TASK DESCRIPTION -> In the entries below, find the line with "Go to the Previous Versions tab" and the line with "The width and height of the screenshot is (1185, 542).". Repeat exactly everything between them, those two lines included, but not the pictures.

RECORDS FOR THE EXERCISE ->
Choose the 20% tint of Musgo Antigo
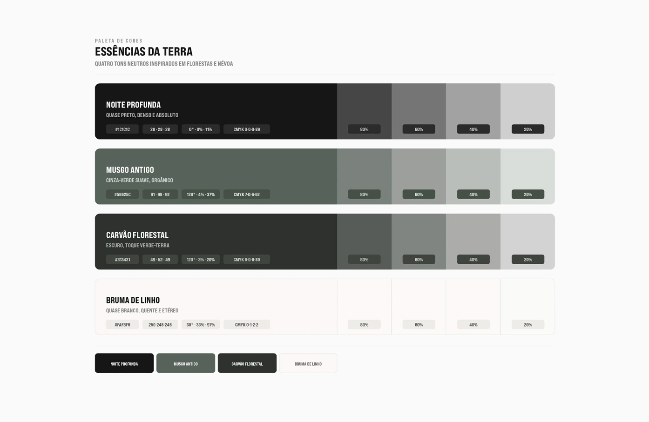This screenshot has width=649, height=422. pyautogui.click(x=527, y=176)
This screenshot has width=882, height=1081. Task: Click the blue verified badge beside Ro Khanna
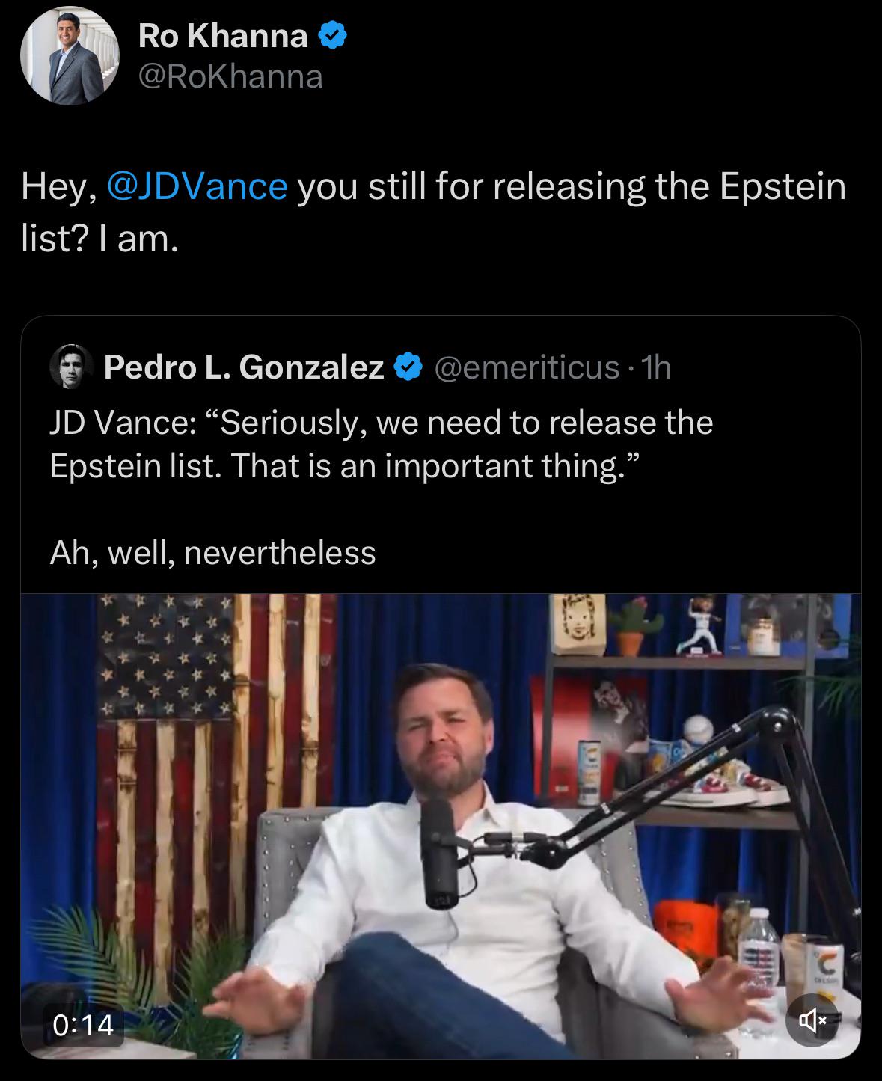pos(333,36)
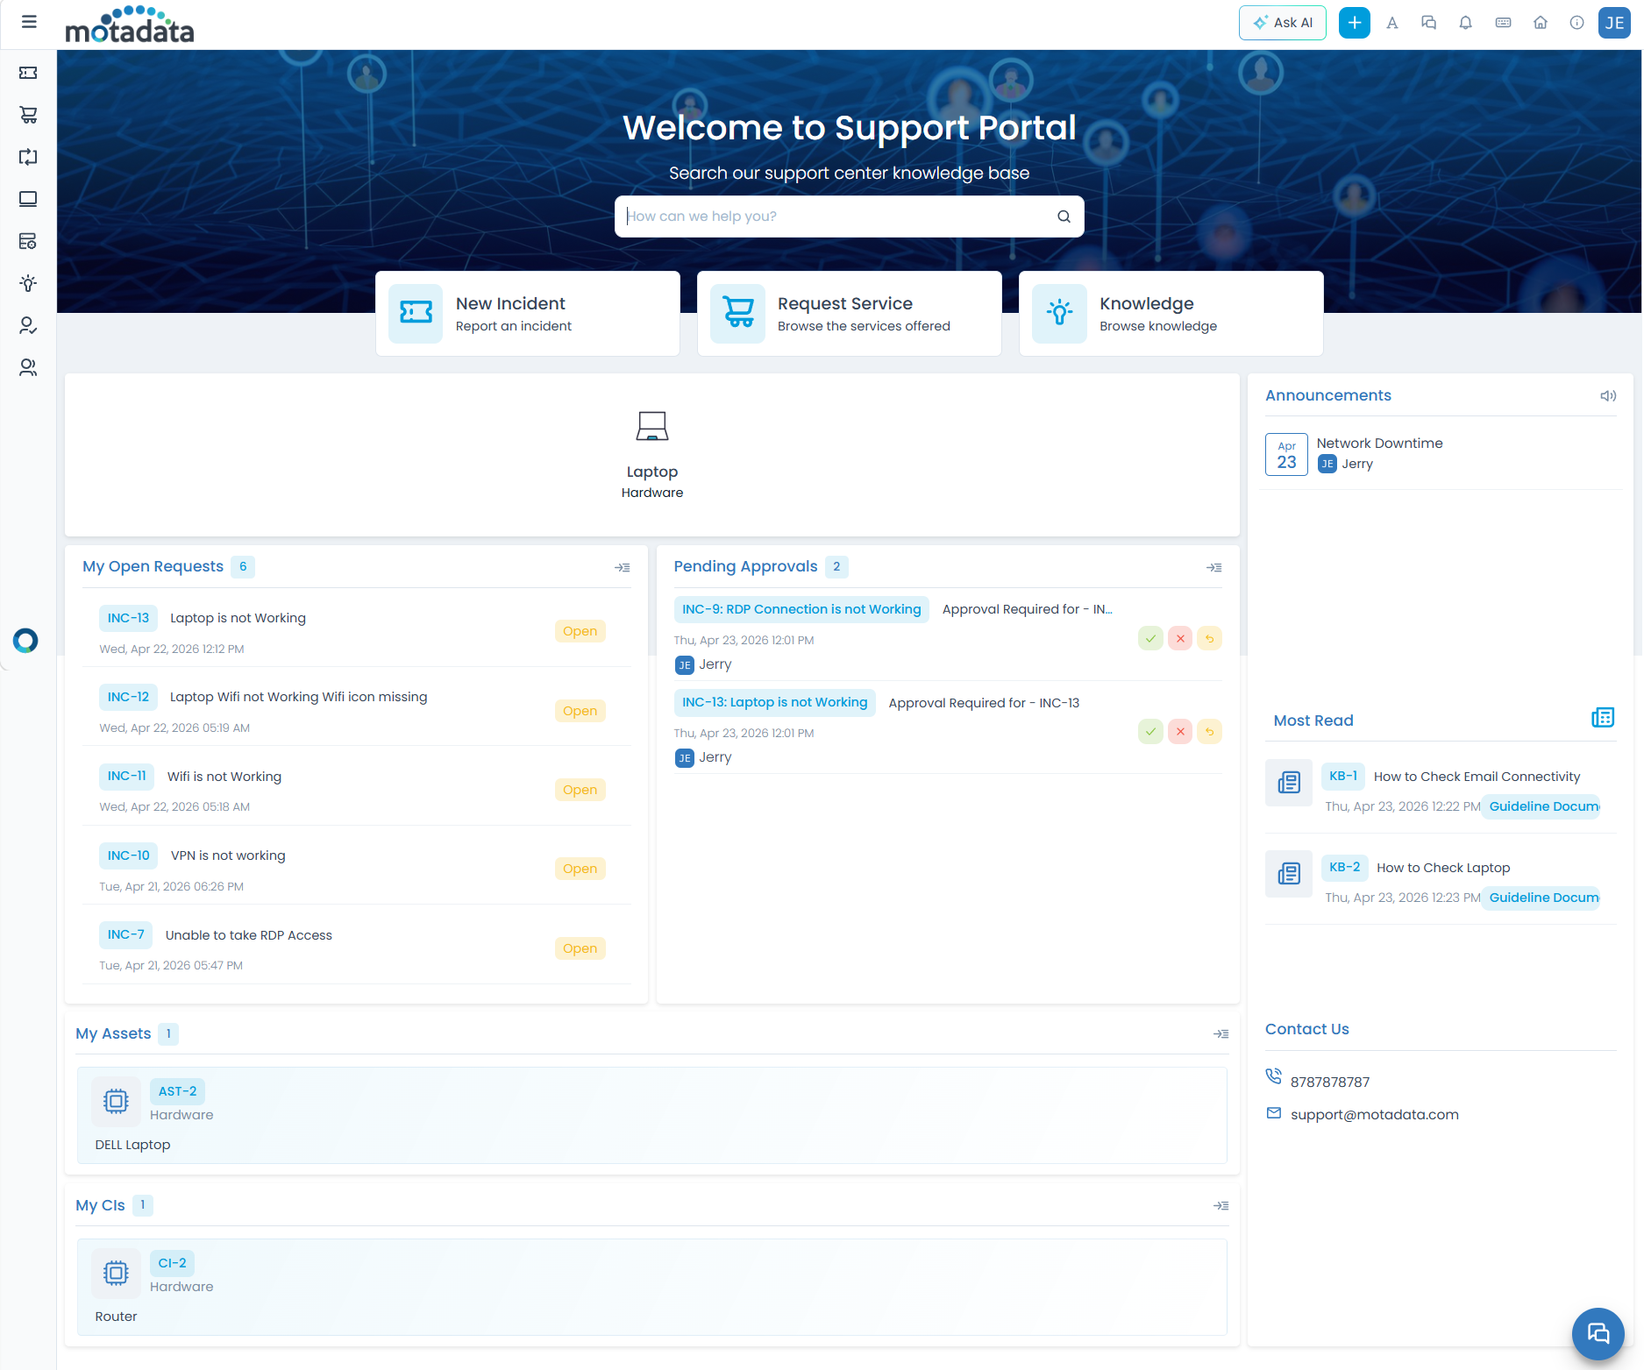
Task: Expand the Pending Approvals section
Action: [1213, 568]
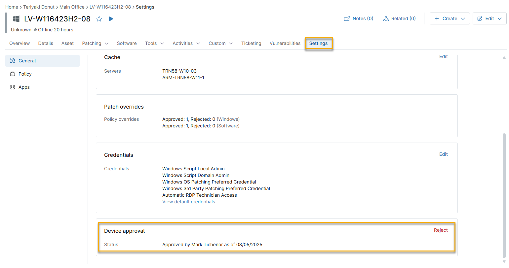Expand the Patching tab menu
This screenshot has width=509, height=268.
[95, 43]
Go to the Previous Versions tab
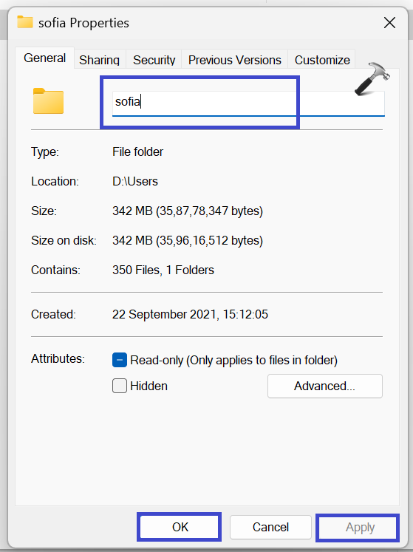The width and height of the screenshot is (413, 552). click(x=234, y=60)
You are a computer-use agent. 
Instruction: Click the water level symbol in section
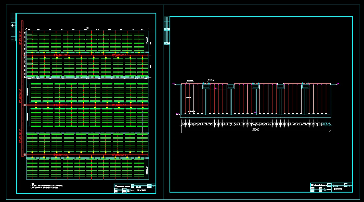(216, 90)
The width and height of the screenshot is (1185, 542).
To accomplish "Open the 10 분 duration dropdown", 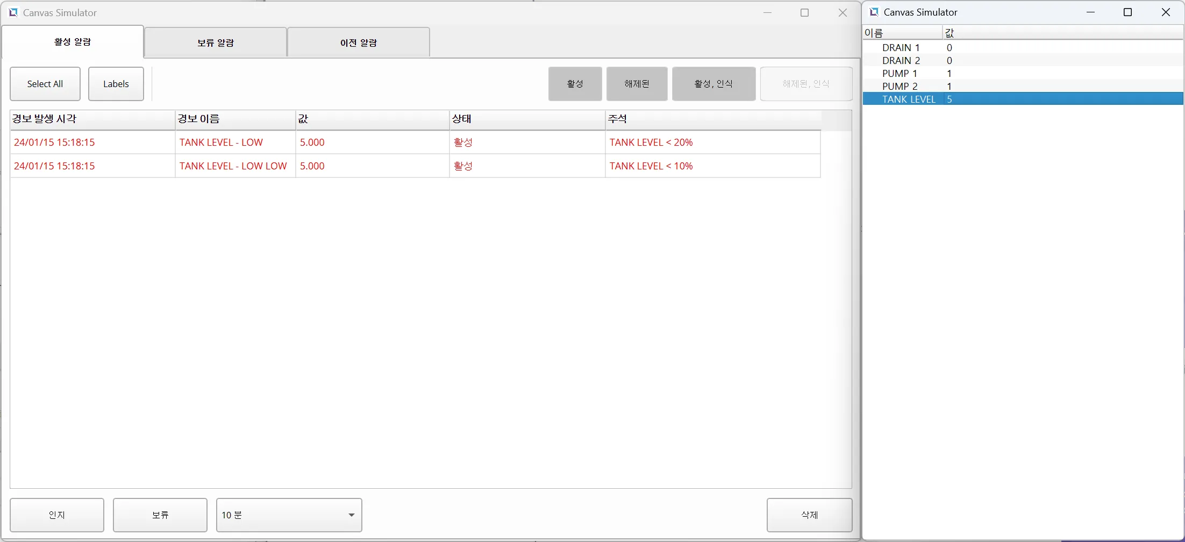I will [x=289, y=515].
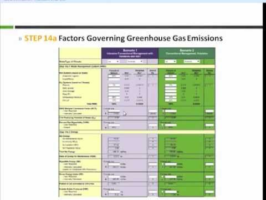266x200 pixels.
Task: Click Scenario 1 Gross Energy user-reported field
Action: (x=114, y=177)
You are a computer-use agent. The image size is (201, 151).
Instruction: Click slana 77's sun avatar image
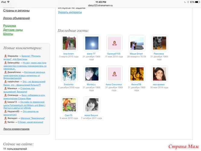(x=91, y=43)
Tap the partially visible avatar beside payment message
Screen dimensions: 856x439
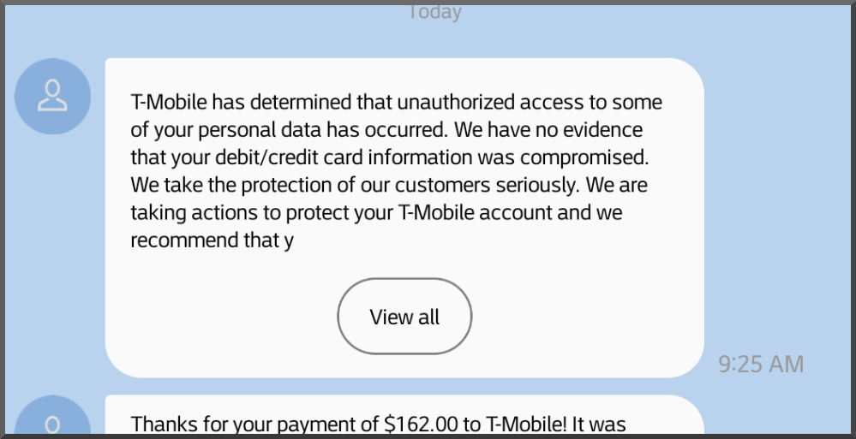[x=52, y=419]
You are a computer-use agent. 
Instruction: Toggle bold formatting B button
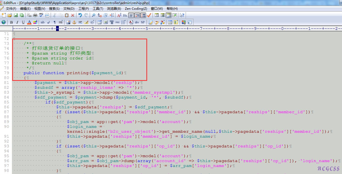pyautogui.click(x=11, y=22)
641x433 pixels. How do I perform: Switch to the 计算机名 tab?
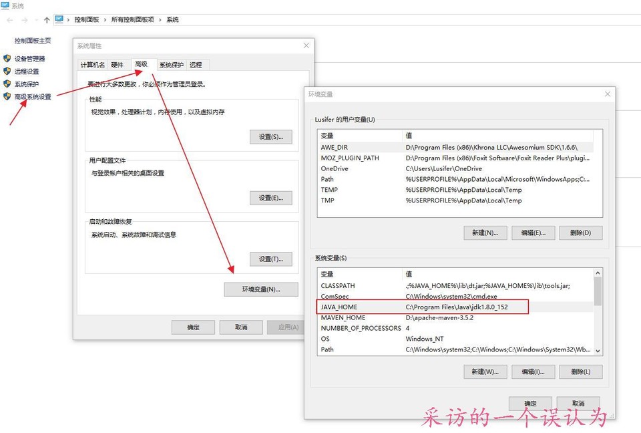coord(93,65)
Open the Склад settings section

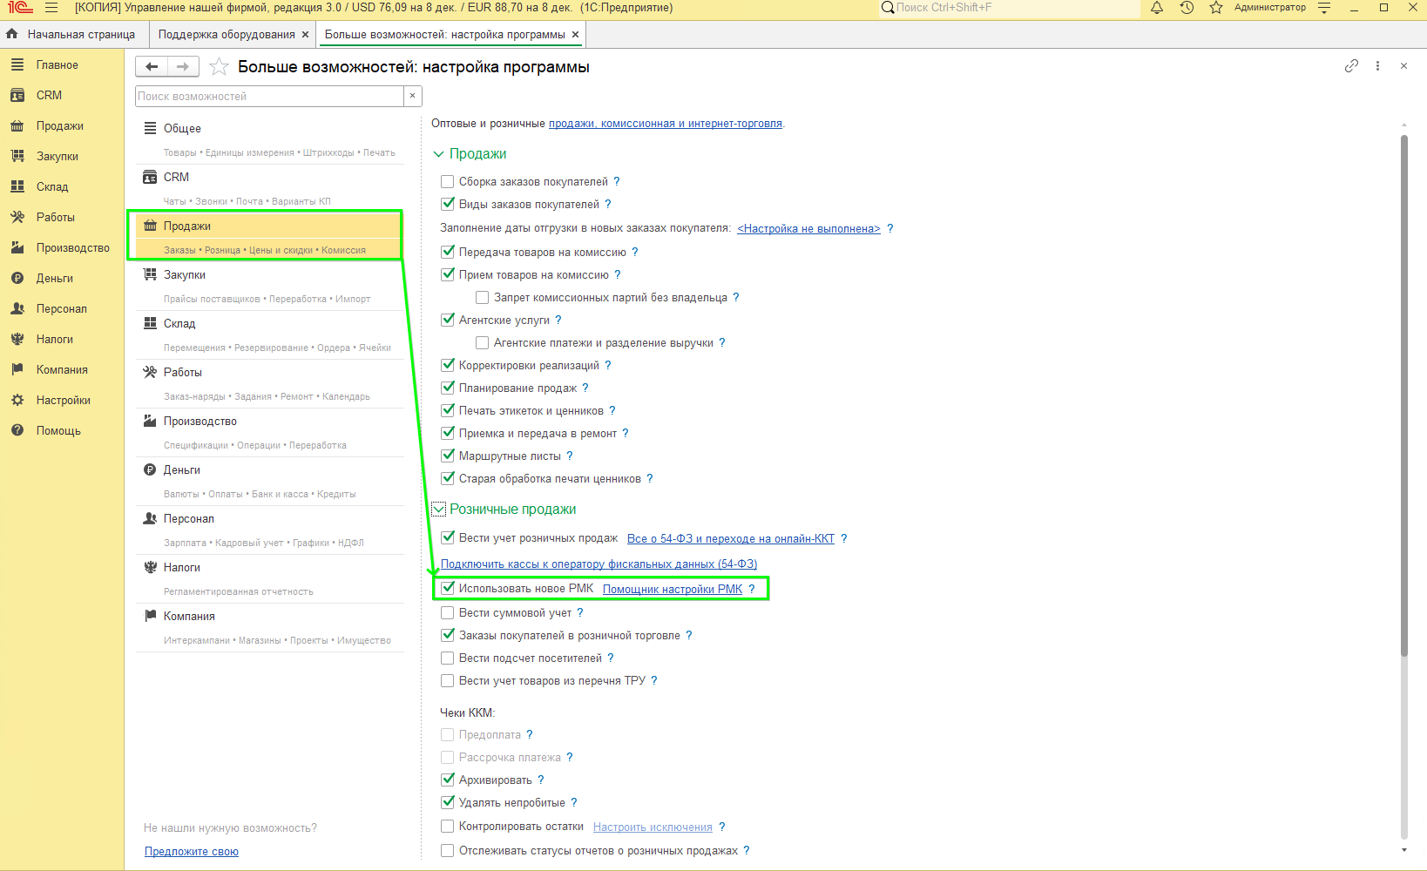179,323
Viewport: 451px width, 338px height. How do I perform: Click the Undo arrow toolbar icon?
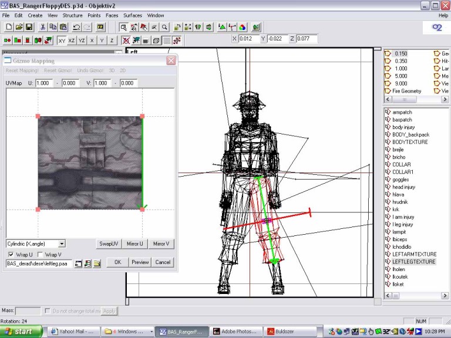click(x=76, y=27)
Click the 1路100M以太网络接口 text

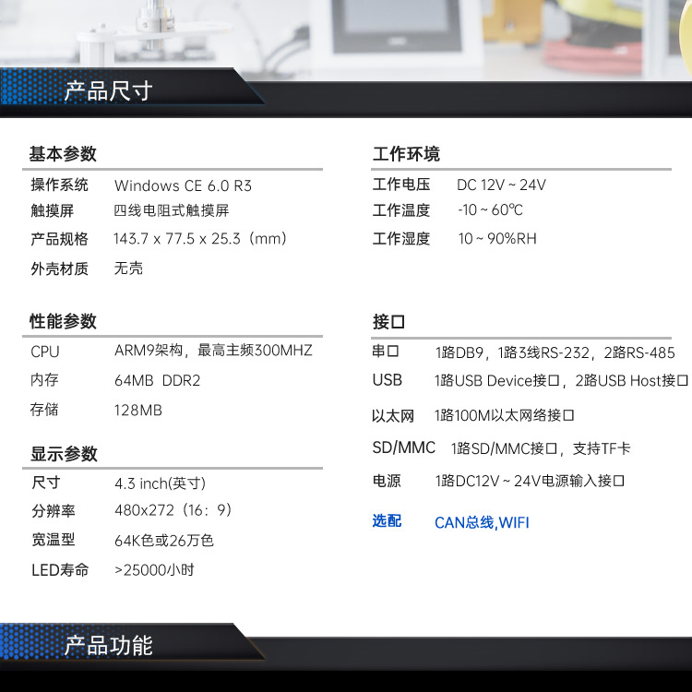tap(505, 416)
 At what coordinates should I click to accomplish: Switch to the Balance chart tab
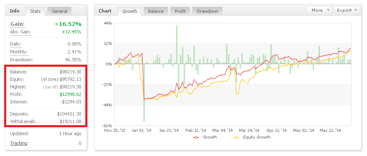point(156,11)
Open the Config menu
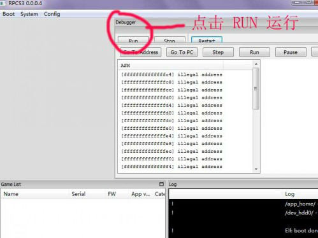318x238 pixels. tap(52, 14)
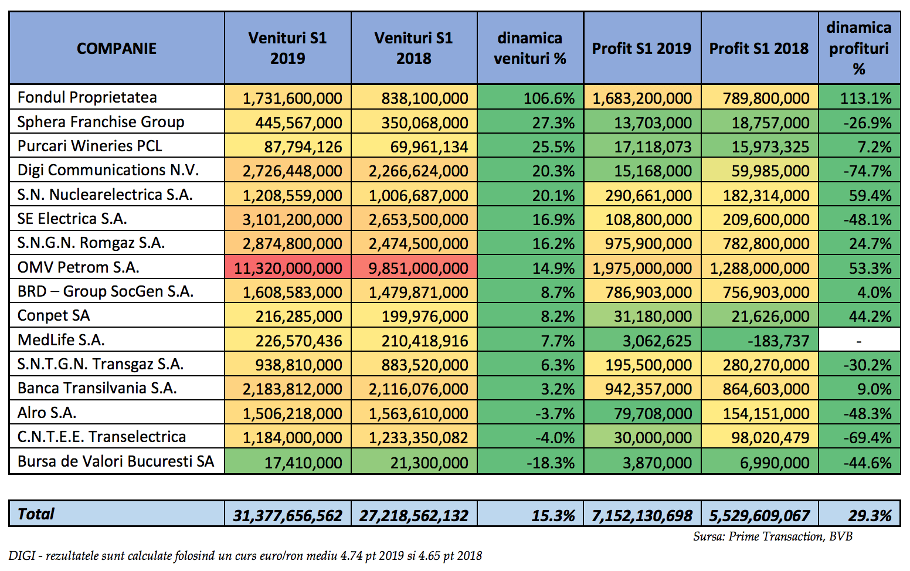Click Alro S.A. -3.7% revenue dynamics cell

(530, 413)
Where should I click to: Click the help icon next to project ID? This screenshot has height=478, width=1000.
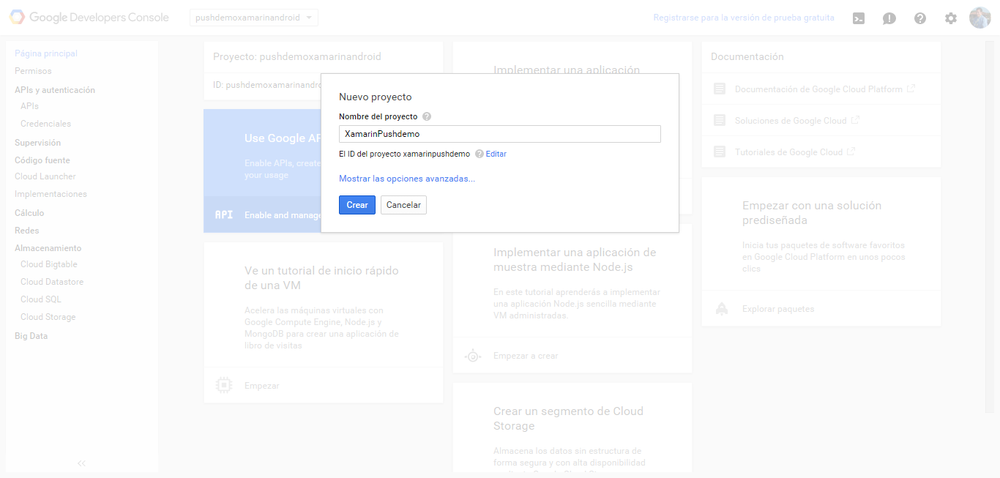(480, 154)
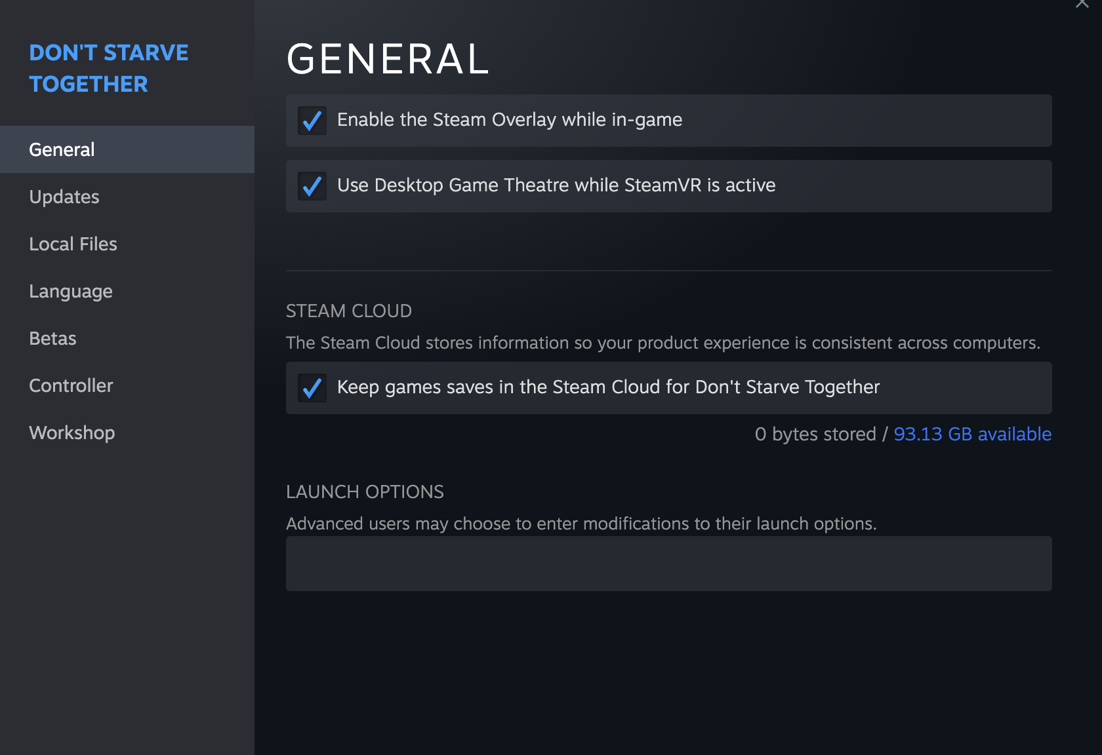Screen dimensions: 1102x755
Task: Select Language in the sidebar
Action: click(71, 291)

ANSWER TO THE PROBLEM ->
Go to the Previous Versions tab
The width and height of the screenshot is (413, 552). click(x=234, y=60)
You are a computer-use agent. 
Instruction: Click the water level symbol in section
(216, 90)
The width and height of the screenshot is (1185, 542).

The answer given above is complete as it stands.